* Aim: Copy the material from the line containing "Where should I click to: Switch to the CHAT" through the line containing "pos(1335,51)", changing "star icon" to "star button" and leaving everything else unchanged; give only those lines.
====
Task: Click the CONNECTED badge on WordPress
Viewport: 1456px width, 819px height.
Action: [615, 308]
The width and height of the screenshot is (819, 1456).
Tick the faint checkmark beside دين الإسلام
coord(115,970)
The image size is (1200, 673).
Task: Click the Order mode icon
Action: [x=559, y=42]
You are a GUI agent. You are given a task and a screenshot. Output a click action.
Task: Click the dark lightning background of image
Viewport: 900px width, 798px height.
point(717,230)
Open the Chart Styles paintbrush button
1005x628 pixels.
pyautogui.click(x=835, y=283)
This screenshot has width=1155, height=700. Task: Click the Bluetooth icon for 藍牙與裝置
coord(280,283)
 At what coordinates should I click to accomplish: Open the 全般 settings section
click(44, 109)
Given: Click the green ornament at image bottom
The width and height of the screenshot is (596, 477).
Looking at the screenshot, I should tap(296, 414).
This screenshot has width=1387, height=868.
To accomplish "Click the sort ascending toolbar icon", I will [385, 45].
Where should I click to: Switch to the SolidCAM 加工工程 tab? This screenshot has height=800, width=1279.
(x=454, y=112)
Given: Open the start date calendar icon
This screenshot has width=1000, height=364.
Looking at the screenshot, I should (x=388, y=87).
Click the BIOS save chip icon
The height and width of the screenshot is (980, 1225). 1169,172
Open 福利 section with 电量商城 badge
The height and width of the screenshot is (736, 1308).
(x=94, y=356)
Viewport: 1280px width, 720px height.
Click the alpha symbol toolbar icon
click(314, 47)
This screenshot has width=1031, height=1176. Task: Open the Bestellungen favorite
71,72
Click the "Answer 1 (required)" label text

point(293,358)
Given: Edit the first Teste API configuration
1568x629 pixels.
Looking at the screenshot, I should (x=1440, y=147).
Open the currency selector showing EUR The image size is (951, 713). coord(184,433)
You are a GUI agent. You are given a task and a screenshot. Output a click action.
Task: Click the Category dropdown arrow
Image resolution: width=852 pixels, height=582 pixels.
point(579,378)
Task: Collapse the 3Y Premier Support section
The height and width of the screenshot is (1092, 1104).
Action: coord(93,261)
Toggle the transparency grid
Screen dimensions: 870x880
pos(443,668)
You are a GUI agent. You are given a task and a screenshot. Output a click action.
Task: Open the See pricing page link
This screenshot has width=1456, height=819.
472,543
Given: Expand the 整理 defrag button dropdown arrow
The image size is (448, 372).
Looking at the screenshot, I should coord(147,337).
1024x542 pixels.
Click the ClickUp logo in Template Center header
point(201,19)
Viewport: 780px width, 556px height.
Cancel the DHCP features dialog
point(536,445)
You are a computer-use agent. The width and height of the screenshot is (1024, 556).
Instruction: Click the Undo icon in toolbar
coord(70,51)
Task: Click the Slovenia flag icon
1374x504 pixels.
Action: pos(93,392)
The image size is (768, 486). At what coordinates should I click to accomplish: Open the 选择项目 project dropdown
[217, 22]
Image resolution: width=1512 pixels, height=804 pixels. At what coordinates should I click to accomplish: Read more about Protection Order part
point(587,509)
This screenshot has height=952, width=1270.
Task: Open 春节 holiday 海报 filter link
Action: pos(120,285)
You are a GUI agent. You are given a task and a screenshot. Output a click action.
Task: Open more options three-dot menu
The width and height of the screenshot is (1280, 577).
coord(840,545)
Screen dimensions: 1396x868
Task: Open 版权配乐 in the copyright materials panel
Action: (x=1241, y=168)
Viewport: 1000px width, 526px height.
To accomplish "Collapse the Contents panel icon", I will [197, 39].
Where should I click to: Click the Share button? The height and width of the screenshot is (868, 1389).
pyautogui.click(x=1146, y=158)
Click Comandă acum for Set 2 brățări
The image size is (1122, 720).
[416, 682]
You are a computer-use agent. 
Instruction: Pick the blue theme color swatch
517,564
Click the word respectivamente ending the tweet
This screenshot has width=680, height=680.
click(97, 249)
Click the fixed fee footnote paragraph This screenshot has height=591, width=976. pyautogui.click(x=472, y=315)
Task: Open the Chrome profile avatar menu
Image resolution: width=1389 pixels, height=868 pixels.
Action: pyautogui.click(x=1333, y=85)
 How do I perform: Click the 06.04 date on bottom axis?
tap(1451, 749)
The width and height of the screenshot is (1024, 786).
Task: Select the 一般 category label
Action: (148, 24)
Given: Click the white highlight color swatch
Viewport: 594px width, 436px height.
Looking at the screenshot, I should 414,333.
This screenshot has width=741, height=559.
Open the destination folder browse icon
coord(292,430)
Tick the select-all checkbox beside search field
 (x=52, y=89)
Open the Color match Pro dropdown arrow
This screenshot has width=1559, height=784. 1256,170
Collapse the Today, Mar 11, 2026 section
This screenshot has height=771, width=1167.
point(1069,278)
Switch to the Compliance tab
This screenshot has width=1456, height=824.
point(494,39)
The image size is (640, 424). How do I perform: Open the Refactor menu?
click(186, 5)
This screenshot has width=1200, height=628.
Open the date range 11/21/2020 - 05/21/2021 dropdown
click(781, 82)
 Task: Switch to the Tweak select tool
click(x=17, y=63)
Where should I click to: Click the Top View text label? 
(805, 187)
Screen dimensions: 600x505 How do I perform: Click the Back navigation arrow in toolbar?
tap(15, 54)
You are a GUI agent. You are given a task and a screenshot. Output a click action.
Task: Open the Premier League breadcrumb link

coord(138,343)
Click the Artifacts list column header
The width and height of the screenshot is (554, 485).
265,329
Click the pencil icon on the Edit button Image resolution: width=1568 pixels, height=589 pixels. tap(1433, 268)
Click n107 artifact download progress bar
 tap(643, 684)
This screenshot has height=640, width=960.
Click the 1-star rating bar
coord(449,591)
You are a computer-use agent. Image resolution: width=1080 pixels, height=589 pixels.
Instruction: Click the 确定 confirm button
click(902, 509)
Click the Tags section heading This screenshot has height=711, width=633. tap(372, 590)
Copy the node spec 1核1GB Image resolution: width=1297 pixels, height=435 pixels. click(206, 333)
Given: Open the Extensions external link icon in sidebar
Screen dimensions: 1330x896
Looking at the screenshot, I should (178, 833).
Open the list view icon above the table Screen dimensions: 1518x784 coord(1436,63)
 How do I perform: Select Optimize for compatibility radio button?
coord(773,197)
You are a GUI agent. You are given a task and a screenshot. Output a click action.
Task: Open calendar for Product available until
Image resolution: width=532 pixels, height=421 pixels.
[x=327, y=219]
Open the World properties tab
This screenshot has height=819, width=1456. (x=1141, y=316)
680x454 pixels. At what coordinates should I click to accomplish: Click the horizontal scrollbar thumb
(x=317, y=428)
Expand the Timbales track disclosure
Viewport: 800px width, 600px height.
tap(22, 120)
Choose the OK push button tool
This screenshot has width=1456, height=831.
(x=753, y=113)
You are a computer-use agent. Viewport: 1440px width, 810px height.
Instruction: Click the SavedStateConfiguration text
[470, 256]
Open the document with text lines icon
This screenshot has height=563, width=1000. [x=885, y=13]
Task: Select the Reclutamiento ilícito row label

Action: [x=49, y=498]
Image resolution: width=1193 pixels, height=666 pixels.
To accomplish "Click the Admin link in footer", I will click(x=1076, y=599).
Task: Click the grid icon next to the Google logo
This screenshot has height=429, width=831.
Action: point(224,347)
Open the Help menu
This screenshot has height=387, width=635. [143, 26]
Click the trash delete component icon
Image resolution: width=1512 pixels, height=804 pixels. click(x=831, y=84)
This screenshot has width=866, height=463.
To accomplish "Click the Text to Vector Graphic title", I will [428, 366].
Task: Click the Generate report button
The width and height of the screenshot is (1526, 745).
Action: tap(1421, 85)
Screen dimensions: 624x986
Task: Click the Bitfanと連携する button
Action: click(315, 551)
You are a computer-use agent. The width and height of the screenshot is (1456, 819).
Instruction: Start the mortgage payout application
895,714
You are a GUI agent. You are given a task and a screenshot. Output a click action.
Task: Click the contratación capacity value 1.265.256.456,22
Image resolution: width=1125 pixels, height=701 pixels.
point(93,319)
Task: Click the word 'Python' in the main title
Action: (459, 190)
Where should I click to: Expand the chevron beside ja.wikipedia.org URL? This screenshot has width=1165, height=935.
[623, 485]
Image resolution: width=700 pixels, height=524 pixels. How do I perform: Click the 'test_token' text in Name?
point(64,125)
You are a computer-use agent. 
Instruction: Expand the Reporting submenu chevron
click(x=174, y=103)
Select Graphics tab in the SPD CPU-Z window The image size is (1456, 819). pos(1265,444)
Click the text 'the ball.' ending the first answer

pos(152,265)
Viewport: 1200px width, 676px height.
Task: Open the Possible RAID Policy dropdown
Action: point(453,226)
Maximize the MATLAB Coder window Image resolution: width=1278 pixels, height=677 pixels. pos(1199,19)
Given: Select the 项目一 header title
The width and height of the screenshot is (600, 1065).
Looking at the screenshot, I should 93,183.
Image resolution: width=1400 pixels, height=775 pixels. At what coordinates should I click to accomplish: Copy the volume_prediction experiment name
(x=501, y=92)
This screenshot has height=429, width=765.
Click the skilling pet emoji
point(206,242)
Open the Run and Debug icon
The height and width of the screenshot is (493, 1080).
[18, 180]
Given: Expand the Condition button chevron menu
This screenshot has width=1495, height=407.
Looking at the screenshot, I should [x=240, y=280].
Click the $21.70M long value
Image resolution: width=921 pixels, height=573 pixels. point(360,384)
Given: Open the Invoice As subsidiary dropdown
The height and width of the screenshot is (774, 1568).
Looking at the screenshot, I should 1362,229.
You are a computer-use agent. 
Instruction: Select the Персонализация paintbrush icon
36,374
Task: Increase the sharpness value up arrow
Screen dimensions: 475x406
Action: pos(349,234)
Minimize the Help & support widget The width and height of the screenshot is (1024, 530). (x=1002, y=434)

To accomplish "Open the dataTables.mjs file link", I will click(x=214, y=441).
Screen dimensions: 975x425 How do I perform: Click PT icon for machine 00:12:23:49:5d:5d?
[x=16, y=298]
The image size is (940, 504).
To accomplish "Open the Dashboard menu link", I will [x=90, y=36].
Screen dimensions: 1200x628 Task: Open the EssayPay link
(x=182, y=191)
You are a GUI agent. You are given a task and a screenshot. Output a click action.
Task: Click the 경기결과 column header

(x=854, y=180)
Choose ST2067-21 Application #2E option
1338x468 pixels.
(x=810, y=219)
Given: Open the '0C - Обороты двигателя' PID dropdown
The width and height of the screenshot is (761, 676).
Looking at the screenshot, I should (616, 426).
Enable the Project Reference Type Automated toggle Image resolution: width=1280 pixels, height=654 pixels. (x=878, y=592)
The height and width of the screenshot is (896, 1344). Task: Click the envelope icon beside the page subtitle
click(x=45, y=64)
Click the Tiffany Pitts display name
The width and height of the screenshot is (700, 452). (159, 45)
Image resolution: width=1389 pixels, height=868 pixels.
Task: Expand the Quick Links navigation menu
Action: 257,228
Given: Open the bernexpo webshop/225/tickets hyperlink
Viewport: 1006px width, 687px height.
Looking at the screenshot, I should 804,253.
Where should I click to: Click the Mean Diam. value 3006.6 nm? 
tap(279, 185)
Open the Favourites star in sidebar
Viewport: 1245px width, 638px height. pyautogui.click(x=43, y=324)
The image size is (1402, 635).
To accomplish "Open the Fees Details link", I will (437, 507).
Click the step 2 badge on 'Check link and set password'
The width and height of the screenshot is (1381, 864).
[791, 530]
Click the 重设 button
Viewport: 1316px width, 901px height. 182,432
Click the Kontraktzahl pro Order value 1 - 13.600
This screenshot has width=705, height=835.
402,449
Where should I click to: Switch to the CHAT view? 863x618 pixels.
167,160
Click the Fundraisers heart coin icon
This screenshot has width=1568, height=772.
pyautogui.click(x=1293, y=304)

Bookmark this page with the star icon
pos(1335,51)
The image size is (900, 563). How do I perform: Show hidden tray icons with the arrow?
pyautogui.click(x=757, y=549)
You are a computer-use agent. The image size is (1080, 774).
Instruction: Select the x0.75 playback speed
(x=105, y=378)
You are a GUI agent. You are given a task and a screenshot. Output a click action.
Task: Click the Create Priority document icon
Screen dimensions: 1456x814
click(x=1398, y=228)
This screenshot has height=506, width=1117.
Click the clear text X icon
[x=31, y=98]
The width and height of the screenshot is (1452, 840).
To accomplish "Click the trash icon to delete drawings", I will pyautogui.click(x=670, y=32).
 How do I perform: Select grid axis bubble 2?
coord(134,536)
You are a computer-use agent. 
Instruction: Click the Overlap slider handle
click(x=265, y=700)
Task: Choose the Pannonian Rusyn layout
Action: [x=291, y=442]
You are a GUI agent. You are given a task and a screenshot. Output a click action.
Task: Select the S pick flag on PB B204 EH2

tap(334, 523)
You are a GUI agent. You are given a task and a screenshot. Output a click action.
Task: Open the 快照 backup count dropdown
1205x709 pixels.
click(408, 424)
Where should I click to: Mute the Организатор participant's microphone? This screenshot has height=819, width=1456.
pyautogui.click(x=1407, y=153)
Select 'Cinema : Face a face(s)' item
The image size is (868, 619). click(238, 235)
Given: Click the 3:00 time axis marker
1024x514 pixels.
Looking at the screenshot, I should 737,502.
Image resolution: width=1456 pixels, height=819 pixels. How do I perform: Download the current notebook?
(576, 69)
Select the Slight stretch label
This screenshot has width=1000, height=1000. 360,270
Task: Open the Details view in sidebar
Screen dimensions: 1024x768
====
* Solution to this problem:
Where should I click to: Switch to the CHAT view? 863x618 pixels.
167,160
Click the Fundraisers heart coin icon
This screenshot has width=1568, height=772.
pyautogui.click(x=1293, y=304)

Bookmark this page with the star button
pos(1335,51)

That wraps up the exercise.